Bear Bull Crash Rally


Hey Folk

Let look at some of the major market


Singapore Market weekly chart the equivalent of STI.
Look at the chart. It span from 2011 to now. Our STI are already in the bear market since last year. I do see some divergent in the indicators. So I think a rebound is due. But this is a rebound in a bear market and given the weakness of this market, when the strong market rally it might just have minimum influence on the upside.

Anyone wish to participate in this market have to be cautious. Also I did say before that our exchange is really dead. There is not much volume.


This is China A50. A ETF equivalent to SSE. This is a weekly chart
This is a wild market.
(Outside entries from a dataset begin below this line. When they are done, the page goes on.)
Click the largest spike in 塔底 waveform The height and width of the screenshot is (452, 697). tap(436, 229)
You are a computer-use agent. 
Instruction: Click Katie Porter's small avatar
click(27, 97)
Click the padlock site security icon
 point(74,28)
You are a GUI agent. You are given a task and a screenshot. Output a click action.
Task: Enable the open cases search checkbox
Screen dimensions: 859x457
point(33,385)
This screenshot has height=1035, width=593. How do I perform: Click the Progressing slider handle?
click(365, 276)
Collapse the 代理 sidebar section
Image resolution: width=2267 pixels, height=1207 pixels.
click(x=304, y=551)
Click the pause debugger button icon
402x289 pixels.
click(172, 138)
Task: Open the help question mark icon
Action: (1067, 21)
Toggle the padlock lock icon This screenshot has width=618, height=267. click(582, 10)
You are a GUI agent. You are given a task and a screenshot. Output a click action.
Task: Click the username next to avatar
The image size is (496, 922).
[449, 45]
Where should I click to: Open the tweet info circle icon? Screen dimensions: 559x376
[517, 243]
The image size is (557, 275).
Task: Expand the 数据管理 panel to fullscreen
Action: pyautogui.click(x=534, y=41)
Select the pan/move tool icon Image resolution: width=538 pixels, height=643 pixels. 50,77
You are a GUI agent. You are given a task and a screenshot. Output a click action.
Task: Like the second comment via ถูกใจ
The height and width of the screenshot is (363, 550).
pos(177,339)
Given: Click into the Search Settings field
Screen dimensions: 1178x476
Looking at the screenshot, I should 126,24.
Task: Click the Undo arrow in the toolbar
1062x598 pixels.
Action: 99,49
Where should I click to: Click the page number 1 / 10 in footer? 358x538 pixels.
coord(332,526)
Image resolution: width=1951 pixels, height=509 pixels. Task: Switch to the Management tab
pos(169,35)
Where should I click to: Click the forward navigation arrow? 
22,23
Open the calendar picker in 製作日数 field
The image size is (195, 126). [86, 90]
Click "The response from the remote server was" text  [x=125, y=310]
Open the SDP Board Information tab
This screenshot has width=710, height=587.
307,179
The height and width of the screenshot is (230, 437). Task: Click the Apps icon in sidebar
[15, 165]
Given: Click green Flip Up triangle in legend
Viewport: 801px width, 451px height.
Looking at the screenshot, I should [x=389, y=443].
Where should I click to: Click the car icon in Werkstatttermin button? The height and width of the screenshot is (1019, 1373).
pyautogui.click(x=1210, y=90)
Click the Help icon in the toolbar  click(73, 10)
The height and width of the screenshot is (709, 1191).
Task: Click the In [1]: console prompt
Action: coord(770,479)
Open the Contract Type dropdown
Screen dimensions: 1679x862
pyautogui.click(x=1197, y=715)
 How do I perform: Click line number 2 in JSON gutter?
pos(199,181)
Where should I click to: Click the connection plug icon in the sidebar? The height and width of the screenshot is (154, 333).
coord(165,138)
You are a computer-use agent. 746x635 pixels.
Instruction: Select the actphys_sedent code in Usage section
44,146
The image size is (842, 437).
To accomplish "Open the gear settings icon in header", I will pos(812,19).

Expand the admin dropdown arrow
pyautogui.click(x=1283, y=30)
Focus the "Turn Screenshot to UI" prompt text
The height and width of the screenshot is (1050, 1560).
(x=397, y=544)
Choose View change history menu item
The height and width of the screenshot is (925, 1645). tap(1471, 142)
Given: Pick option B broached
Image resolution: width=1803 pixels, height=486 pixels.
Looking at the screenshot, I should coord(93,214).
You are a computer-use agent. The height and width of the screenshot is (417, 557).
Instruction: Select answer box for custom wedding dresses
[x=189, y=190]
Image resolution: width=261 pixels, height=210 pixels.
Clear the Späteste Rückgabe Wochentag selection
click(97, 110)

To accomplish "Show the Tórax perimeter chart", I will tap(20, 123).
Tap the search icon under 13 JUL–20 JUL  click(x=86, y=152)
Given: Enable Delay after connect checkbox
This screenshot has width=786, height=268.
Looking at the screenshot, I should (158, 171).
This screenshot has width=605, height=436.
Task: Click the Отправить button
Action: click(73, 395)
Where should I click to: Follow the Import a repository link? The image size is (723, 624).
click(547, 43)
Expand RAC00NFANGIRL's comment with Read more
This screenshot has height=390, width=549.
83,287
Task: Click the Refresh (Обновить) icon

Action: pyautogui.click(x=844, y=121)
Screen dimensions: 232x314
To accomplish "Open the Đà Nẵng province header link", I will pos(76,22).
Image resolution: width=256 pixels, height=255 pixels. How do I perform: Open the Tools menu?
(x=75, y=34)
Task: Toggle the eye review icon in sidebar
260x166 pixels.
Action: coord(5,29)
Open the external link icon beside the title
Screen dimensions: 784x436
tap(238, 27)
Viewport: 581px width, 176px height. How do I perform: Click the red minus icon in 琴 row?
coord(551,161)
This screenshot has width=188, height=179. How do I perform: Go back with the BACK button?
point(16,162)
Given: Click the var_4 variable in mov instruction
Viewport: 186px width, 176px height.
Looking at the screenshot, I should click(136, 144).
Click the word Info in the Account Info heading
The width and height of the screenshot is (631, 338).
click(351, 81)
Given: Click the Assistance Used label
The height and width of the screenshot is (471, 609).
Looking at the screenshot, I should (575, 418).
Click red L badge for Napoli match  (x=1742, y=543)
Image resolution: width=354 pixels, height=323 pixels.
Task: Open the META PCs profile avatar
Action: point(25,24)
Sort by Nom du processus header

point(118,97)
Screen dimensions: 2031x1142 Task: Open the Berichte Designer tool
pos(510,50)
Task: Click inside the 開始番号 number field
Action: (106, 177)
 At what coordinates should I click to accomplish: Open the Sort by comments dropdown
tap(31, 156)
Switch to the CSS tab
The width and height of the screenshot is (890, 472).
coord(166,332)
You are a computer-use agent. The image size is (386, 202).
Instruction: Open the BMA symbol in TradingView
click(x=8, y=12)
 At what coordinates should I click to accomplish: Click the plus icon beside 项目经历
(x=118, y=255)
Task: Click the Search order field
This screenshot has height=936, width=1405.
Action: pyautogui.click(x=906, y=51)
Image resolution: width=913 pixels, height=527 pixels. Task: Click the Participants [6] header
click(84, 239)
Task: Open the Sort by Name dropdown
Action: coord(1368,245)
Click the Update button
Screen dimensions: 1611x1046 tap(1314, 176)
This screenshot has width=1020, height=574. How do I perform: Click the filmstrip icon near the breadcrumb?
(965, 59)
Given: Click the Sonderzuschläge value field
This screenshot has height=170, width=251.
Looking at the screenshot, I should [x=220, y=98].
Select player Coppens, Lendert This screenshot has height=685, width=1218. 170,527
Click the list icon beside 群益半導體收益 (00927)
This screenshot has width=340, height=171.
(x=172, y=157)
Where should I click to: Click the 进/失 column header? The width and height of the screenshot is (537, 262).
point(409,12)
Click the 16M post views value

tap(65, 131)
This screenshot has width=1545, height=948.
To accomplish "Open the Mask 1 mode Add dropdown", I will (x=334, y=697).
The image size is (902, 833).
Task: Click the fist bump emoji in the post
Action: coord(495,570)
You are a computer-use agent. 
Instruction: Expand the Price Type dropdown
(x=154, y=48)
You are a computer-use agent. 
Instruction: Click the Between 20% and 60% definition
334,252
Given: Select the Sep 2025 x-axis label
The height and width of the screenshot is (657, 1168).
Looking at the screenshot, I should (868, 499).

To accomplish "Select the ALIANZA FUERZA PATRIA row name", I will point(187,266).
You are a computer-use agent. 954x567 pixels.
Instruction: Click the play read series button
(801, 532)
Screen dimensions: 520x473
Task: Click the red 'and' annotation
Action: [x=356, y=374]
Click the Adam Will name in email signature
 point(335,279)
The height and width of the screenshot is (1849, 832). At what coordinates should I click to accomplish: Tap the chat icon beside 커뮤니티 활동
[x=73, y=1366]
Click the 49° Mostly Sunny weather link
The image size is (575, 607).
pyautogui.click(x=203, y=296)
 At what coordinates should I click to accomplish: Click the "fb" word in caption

It went up wildly start of 2015 and came down within the same year. This market is not in a bear yet. If it break up around 11,000 area and stay, this market is charging again.
From the indicator, it say to me that there are no more strength to the downside. From price point of view it did not break the previous low, which is a pivot point on that week of 23 Aug 2015.

This is Nikkei equivalent. This is a weekly chart
This market is not in bear yet too. It actually follow very closely to the S&P500 market. This market still have strength.

This is EuroStoxx. This is a weekly chart.
Still have strength to move higher. Not a bear yet. Just a change of trend from up to down. Comparing to Nikkei, this market is stronger.
From indicators, there are divergent.
This is Dow Jones weekly chart
The Strongest market in the world. All indicators tell me there is a upmove.

I forecast a rally coming end of Feb. This will be a last leg. However, that is just a forecast. Along the way, I have to see the accumulation and other correlations.
So the strongest to the weakest market Dow, EuroStoxx, Nikkei, Chinaa50, STI.
We will find that Asia have the weakest market. Eg of some are Taiwan, KL, Korea etc
US President have announce on the State of Union speech that America is at the best now and still the world best. I think they will still lead the way.
China is the second best and still the second best now. Prior to the crisis all raw materials are purchased by China thus all the high prices. Now they are not buying that why all commodities are at very low price which in turn affect a lot of emerging market due to their economy structure.
Take a look at abalone, is it cheaper now??
Also low oil price actually is the cause of not so good economy, but also mean lower cost of doing business which make economy better.